А два паренька постарше дерутся на деревянных палках, наверно, изображают солдат. О, наконец-то я поняла, зачем пришел сюда Борат, – ему вдруг понадобилось купить куклу. И теперь он немного смущенно просит моего совета:

– Выбери самую лучшую, я в них не понимаю ничего.

На бледно- зеленом, плохо прокрашенном или выцветшем полотнище разложены куклы и расписные волчки. Какое чудо, у терракотовой красавицы двигаются ручки и ножки, просто древнеримская Барби, да и только. Прическа из серых овечьих кудряшек и нарисованное улыбчивое личико. Желтый лоскуток изображает паллу – легкое платье. Любая девочка была бы в восторге…

Вздрагиваю от внезапного предположения, неужели у Бората есть дочь, хотя, почему бы нет, он даже мог не жениться на ее матери. Но владелец лавки ждет, проявляя первые признаки нетерпения, мы слишком долго выбираем, между тем новые покупатели прибывают, щупают и оценивают товар. Куклу, которую я верчу в руках, могут перехватить, а потому решительно обращаюсь к Борату:

– Вот эта мне нравится! А велика ли цена?

– Всего четыре асса, госпожа, моя жена сама трудилась над ней, – суетится торговец, а Борат уже протягивает монету, видимо, целый сестерций, потому что вскоре забирает сдачу, и мы уходим с покупкой.

Надо бы отдать игрушку солдату, теперь он ее владелец, но я задумчиво глажу мягкие волосики куклы и тихо задаю очень интересующий меня вопрос:

– Ты хочешь навестить дочь?

Борат улыбается, и, чуть задрав подбородок, рассматривая верхушки колонн, утопающие в безмятежной синеве неба. В уголках прищуренных глаз солдата собираются морщинки.

– Хочу порадовать родственницу. У меня нет детей.

– О!

– Я же тебе говорил, у меня никогда не было жены и детей.

А разве он говорил… И зачем тогда повторяет… Я и так поняла. И вообще меня это не касается, сколько там у него было жен. Хоть целая дюжина, хоть по одной в каждом кабаке. И отчего он так уверен насчет детей, ведь приходилось же ему бывать с женщиной… уфф, лучше не углубляться в эту тему.

Мы направляемся к мосту через Тибр, нас ждет Субура – грязная, крикливая и опасная для случайных путников. Но со мной же идет непобедимый Борат – личный телохранитель цезаря.

Кажется, настроение солдата улучшилось, как и мое. Это все забавная кукла с подвижными ручками и наивным личиком, она по- прежнему в моих руках, и я не спешу возвращать ее владельцу, да он и не просит, словно забыл о покупке.

Жара вскоре дает о себе знать, одежда липнет к телу, хочется пить, но я терпеливо шагаю вслед за своим спутником по кривым, тесным и темным улочкам Затиберья. Я в общих чертах описала Борату место, где встретилась с Фарбием в тот судьбоносный вечер – неопрятную таверну и хижину рыбака Пуго. Признаюсь, душу мою овевал ветерок надежды, а вдруг пласты времени удачно схлестнутся, и я вернусь назад в будущее.

– Не отставай!

– Я не поспеваю за тобой и очень устала, – от жары и жажды мне уже не до гордости, и я начинаю открыто ныть.

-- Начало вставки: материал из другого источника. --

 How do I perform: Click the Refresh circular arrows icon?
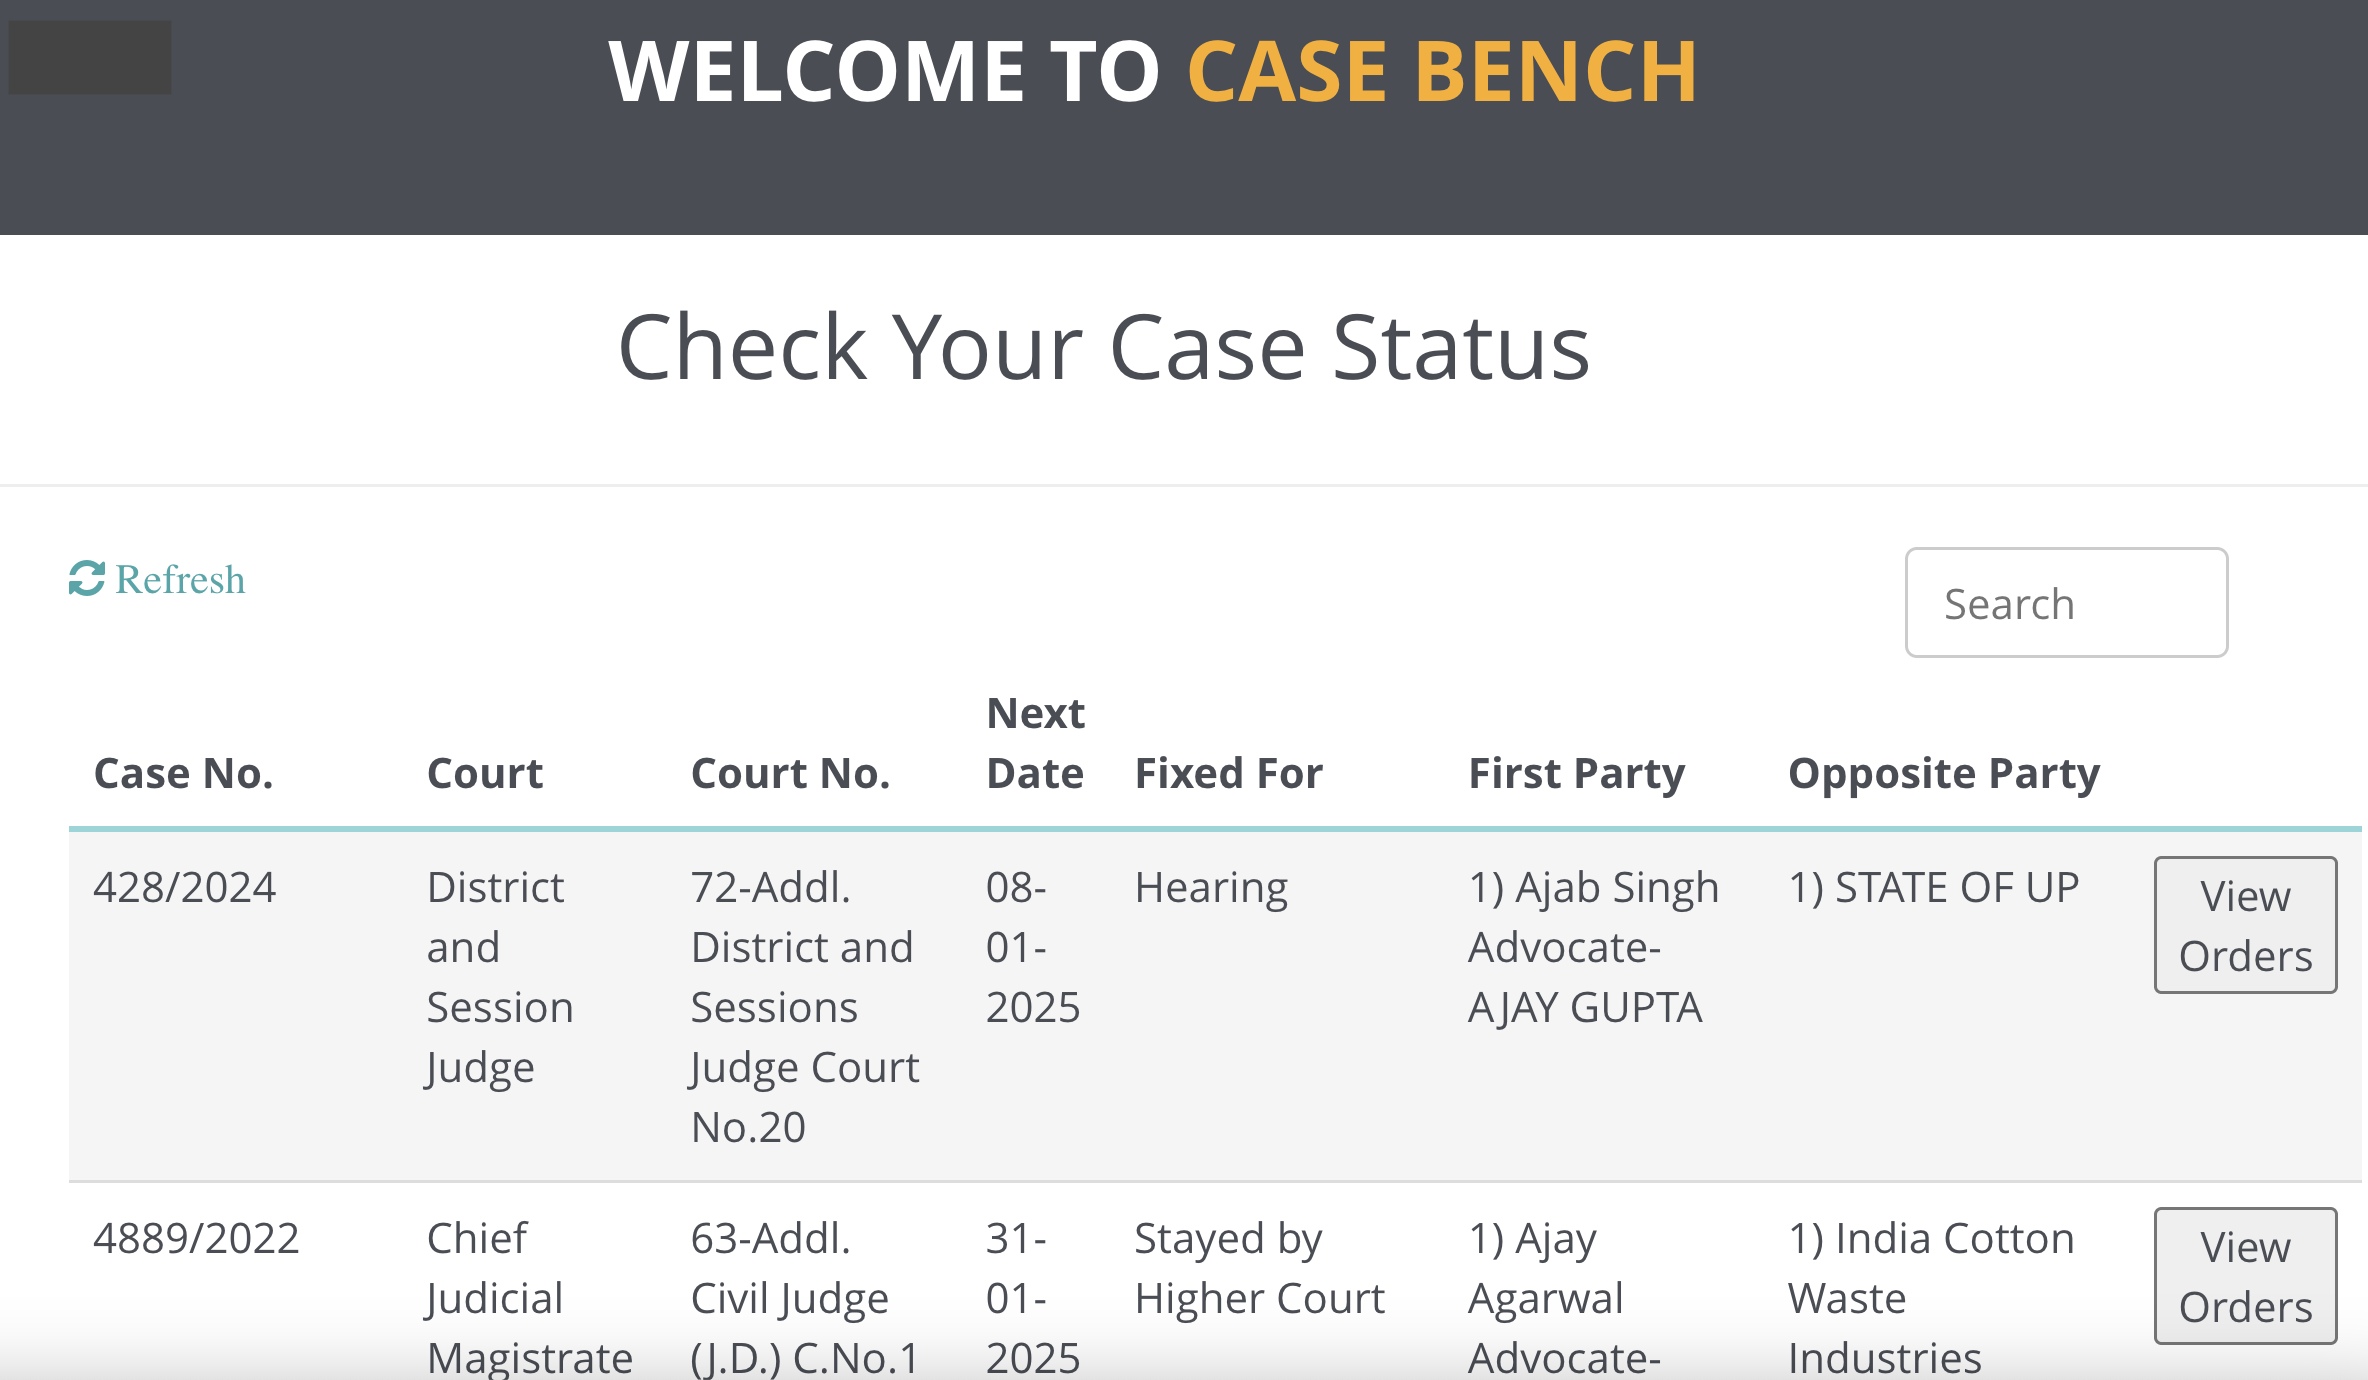pos(87,579)
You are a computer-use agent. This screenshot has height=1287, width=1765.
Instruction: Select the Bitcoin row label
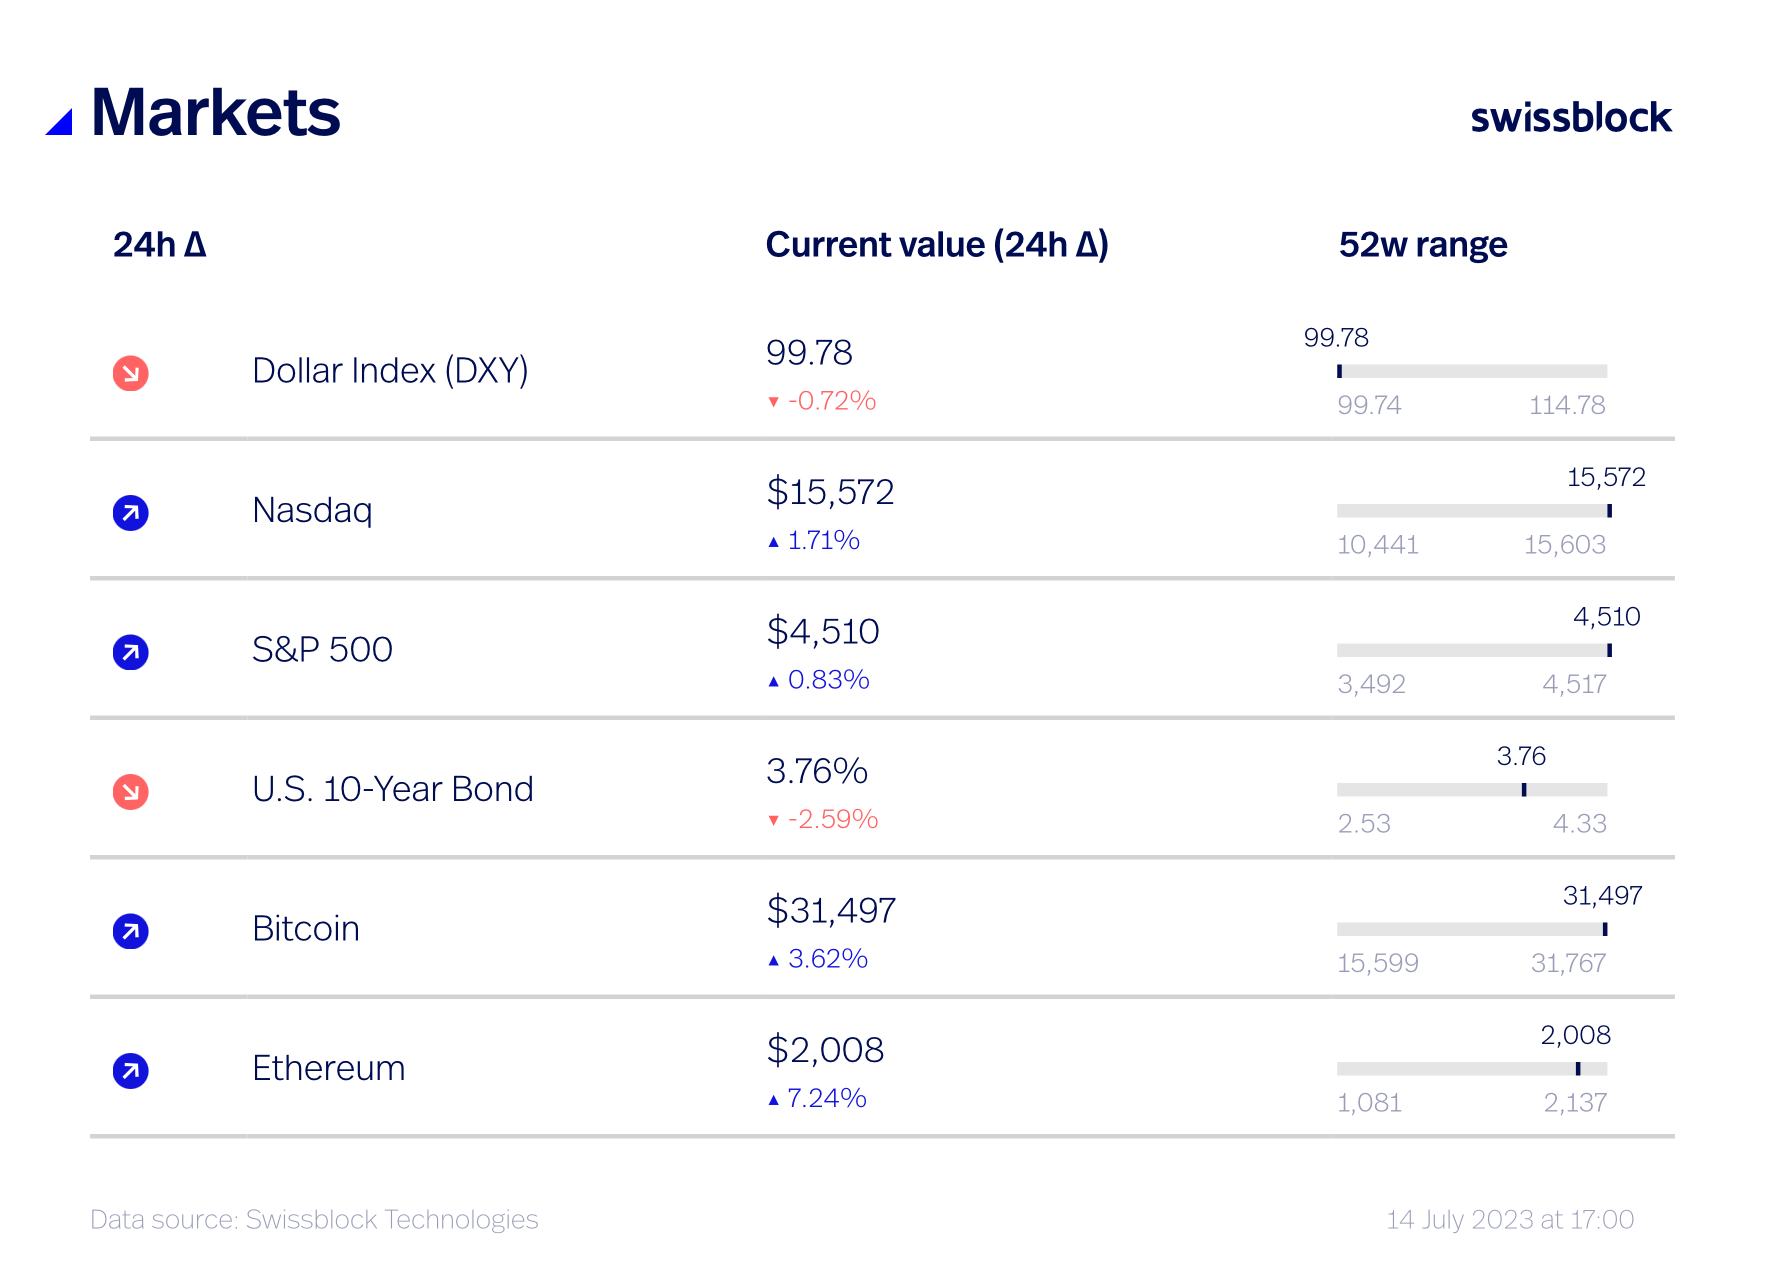click(306, 929)
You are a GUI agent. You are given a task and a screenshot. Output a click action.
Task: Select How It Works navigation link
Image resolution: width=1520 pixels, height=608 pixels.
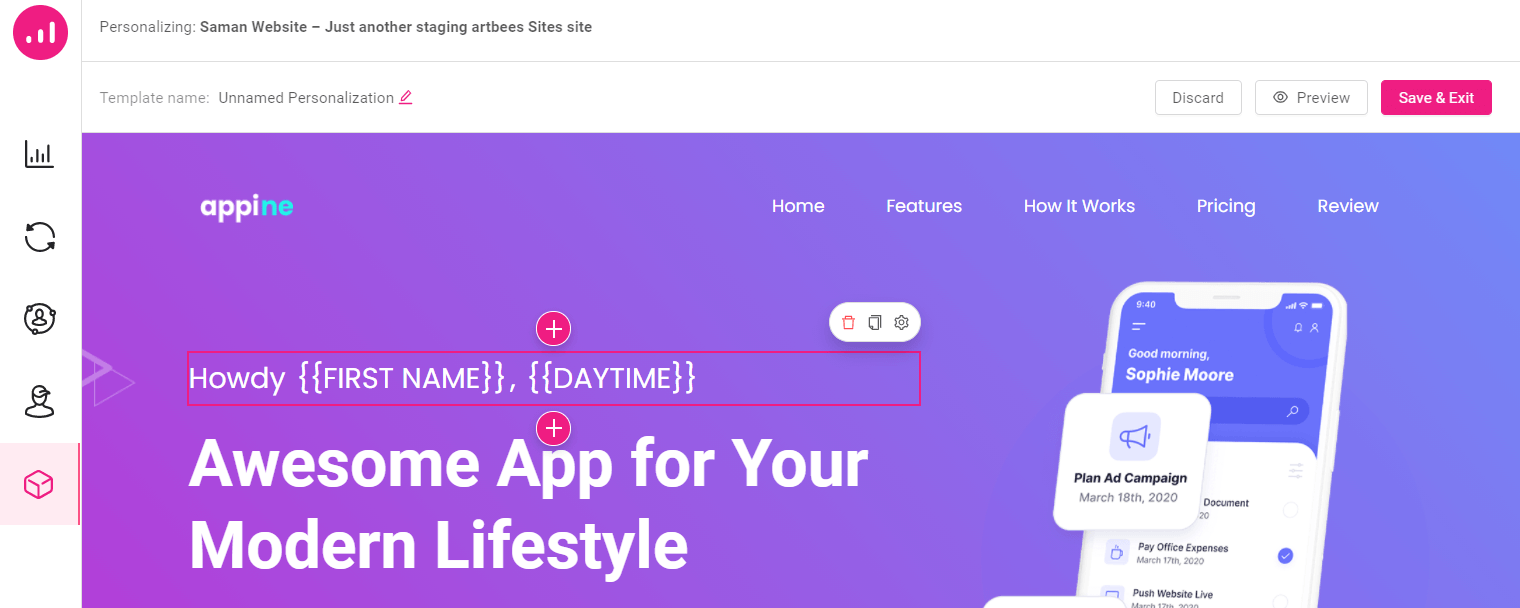tap(1079, 206)
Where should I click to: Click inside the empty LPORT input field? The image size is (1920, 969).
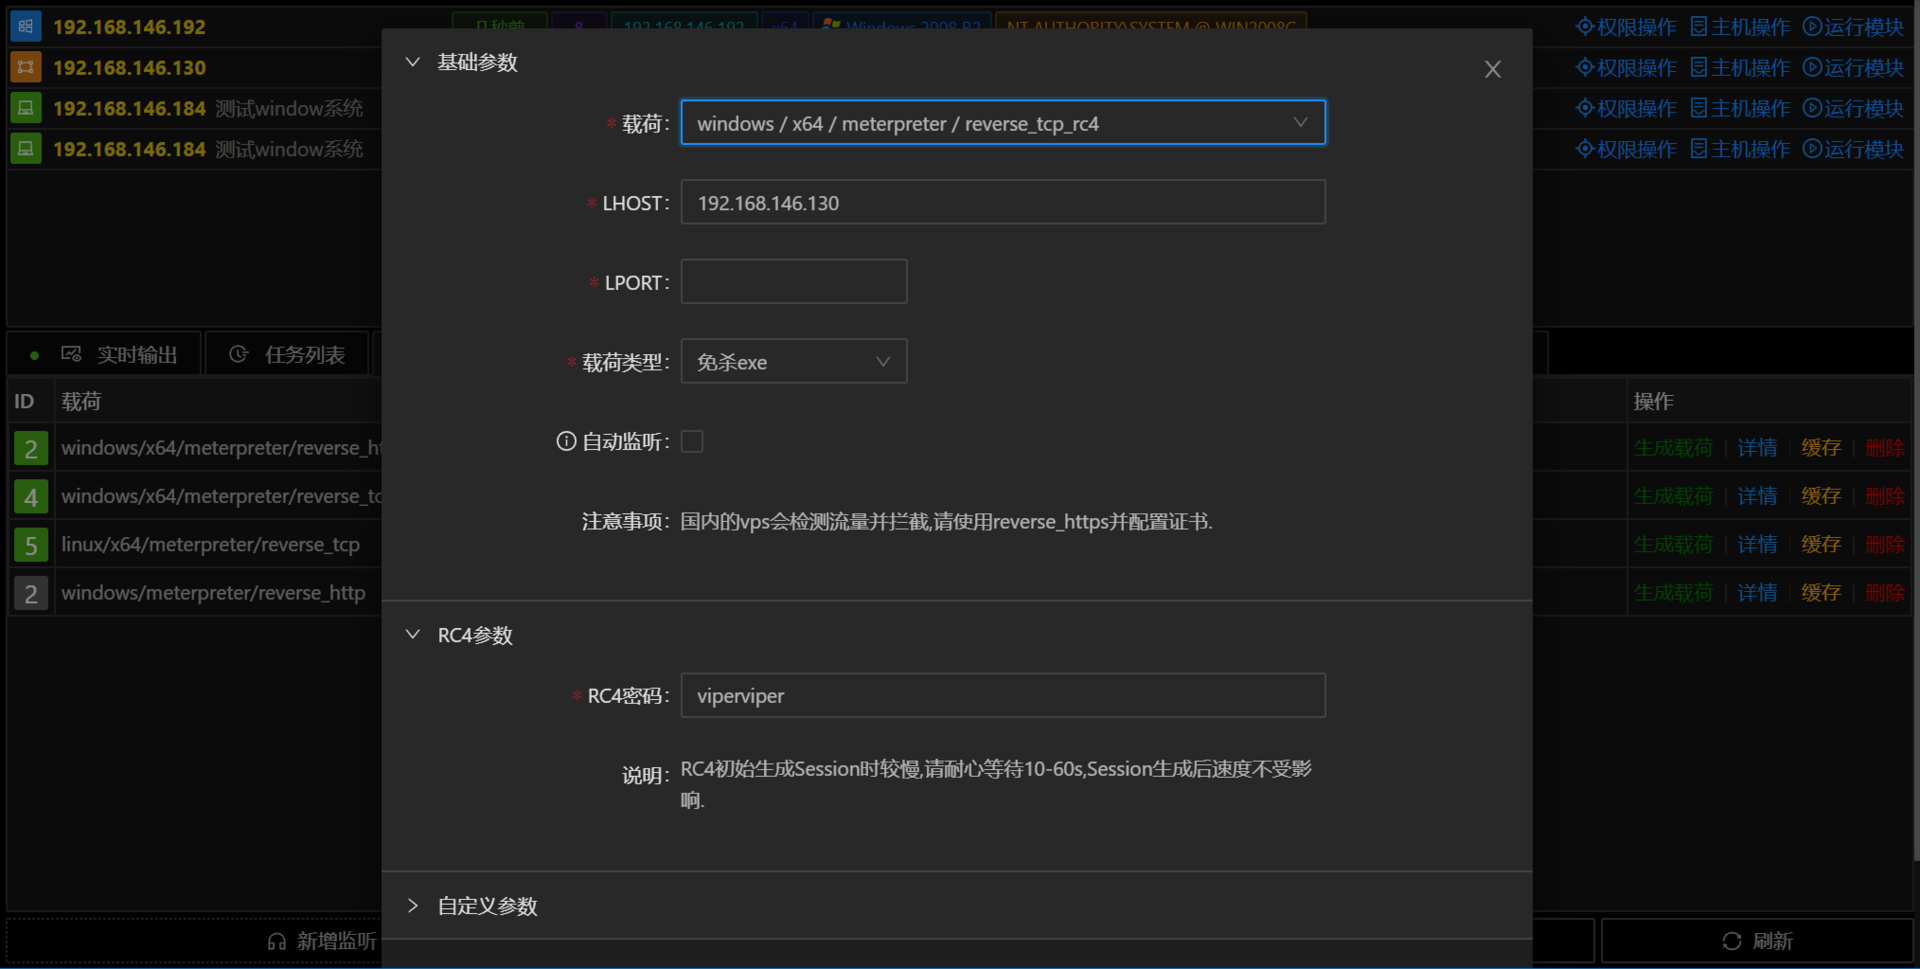[793, 281]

Борат смотрит на меня виновато, кажется, ему просто в голову не пришло, что мои силы на исходе. Я же не мул, в конце-то концов. И даже не "мул", прошедший суровую военную подготовку.

– Так чего молчишь?

На углу в тени инсулы продают воду. Борат платит какую-то мелочь и подает мне глиняную чашу с мутноватой и теплой безвкусной жидкостью. Делаю несколько осторожных глотков и передаю посудину солдату. Тот пьет жадно, гляжу на него, задрав голову и мне хочется смахнуть капли с его подбородка и шеи, уже весь ворот рубахи промок, почему-то я не против даже прикоснуться к грубой холстине…

Борат опускает чашу и вытирает лицо о короткий рукав туники, почему-то не спуская с меня пристального взгляда. А я, как завороженная, стою и смотрю в его светло-серые серьезные глаза. И делается еще более горячо и влажно… Проклятая жара, ничего не соображаю, о чем он там меня спрашивает.

– Хочешь есть? Пет хвастал, что в Субуре жарят отличные котлеты, вон там, смотри, дымится масло на сковороде. Попробуем?

– Котлет не хочу. Неизвестно из какого они мяса сделаны.

– Конечно, свинина! Что еще могут продавать в Субуре на улице – дешевая свинина и рыба.

– Я бы тебе не советовала, Борат, в такую жару есть с рук опасно! И пахнет подозрительно, да они же подгорели, смотри!

– Ты о чем?

Кажется, он решительно настроен попробовать эту отраву, я ничего не могу сделать – Борат покупает ломоть ячменного хлеба и обжигающе-горячую пережаренную котлету прямо с брызжущей оливковым маслом сковороды. В итоге получилось что-то вроде сэндвича – бутерброда. Эх, листочка салата и помидорки не хватает, но томатов в Риме еще не знают, впрочем, как картофеля, кукурузы, и моцареллы.

Зато в соседнем чану с кипящим маслом подпрыгивают какие-то желтоватые бугристые шарики наподобие маленьких пончиков. Заметив мой заинтересованный взгляд, Борат поясняет с набитым ртом:

– Жареный мягкий сыр, очень вкусно.

«Что же ты выбрал котлету в таком случае…».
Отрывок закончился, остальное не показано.